Turkish novelist and playwright (born 1968)

Handan Meltem Arıkan (born January 7, 1968) is a Turkish novelist and playwright.

==Biography==
Arıkan was born and grew up in Ankara, Turkey. Currently she is UK-based since she was persecuted by the Turkish government. The play Mi Minör is considered by the politicians a subversive work and the playwright is accused to be responsible for the rehearsal of Gezi Park protests. She allegedly received rape and death threats

Her first short stories and essays were published in various literary journals during 1992–1995. Her first novel, Ve… Veya… Belki… (And… Or… Maybe…) was published in 1999, followed by Evet... Ama... Sanki... (Yes… But… As If…) in 2000 and Kadin Bedenini Soyarsa (Undressing Herself) in 2002.

Her fourth novel Yeter Tenimi Acıtmayın (Stop Hurting My Flesh) which included women's trauma stories of child abuse, harassment and incest had been banned in early 2004 by the Committee to Protect the Minors from Obscene Publications, a body established under the Turkish Prime Ministry, with the accusation of "Writing about the non-existing incest fact in Turkey, while using Turkish names for the characters, attempting to disturb the Turkish family order with a feminist approach." Following the legal procedures, the ban was lifted by the '1st Magistrate Criminal Court' after two months, and the book was published once again without being subjected to any censorship. After this experience of censorship, Arıkan has been awarded with “Freedom of Idea and Statement Prize 2004” by the Turkish Publishers’ Association.

*DATA UNDER STUDY:*

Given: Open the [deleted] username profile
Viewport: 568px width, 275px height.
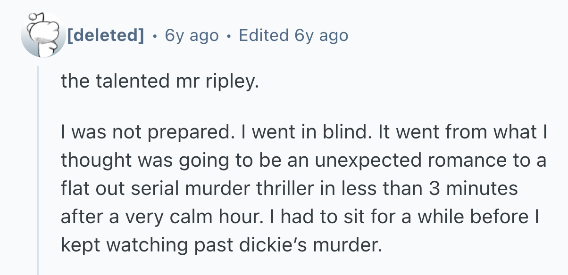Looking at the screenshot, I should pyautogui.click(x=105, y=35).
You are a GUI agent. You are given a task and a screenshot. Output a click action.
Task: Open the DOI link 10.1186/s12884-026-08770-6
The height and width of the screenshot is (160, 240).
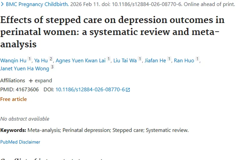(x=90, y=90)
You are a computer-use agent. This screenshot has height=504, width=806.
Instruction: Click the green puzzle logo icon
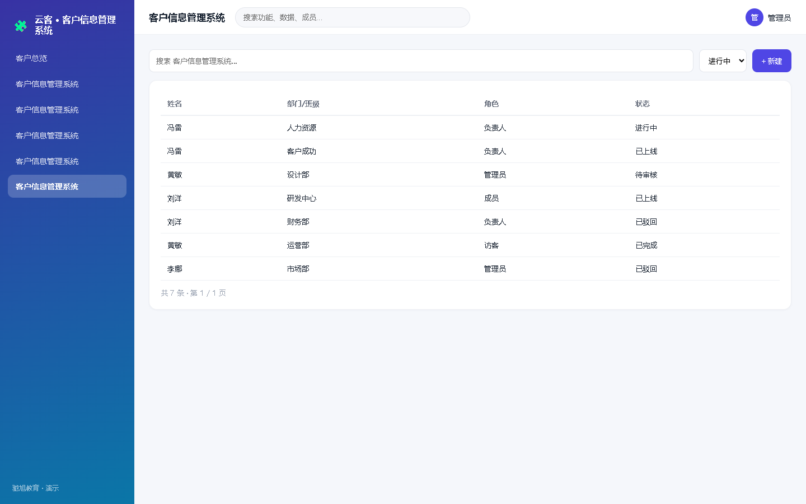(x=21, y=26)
* * *
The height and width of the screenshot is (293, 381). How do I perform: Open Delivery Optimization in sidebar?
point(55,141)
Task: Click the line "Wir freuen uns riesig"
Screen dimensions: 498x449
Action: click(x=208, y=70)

*ACTIVITY LIST:*
A) Quote the passage from the Arıkan biography between "Handan Meltem Arıkan" and "Herself) in 2002.", inclusive.
B) Write the next part of the biography of Handan Meltem Arıkan, starting after its final sentence.
The entries are not required for any part of this work.

*EXPECTED RESULTS:*
A)
Handan Meltem Arıkan (born January 7, 1968) is a Turkish novelist and playwright.

==Biography==
Arıkan was born and grew up in Ankara, Turkey. Currently she is UK-based since she was persecuted by the Turkish government. The play Mi Minör is considered by the politicians a subversive work and the playwright is accused to be responsible for the rehearsal of Gezi Park protests. She allegedly received rape and death threats

Her first short stories and essays were published in various literary journals during 1992–1995. Her first novel, Ve… Veya… Belki… (And… Or… Maybe…) was published in 1999, followed by Evet... Ama... Sanki... (Yes… But… As If…) in 2000 and Kadin Bedenini Soyarsa (Undressing Herself) in 2002.

B)
Her fifth novel Zaten Yoksunuz (You Exist In No Way) was published in 2005, followed by Umut Lanettir (Hope is a Curse) in 2006. After her first 6 novels, Arikan wrote the script for the play I’m Breaking the Game (Oyunu Bozuyorum) which premiered in August at the Zurich Theater Spectacle, performed by Garajistanbul and awarded the “New Unique Play” prize from VIII. Lions Theatrical Awards in 2007. She published a research book titled Beden Biliyor (The Body Knows) in 2008. In 2009 another play, Parallel, whose dramaturgy was by Arıkan, was staged by Garajistanbul as a part of the Linz 2009: European Capital of Culture program. Her last novel, Özlemin Beni Savuran (Your Yearning That Sways Me) was published in June 2009.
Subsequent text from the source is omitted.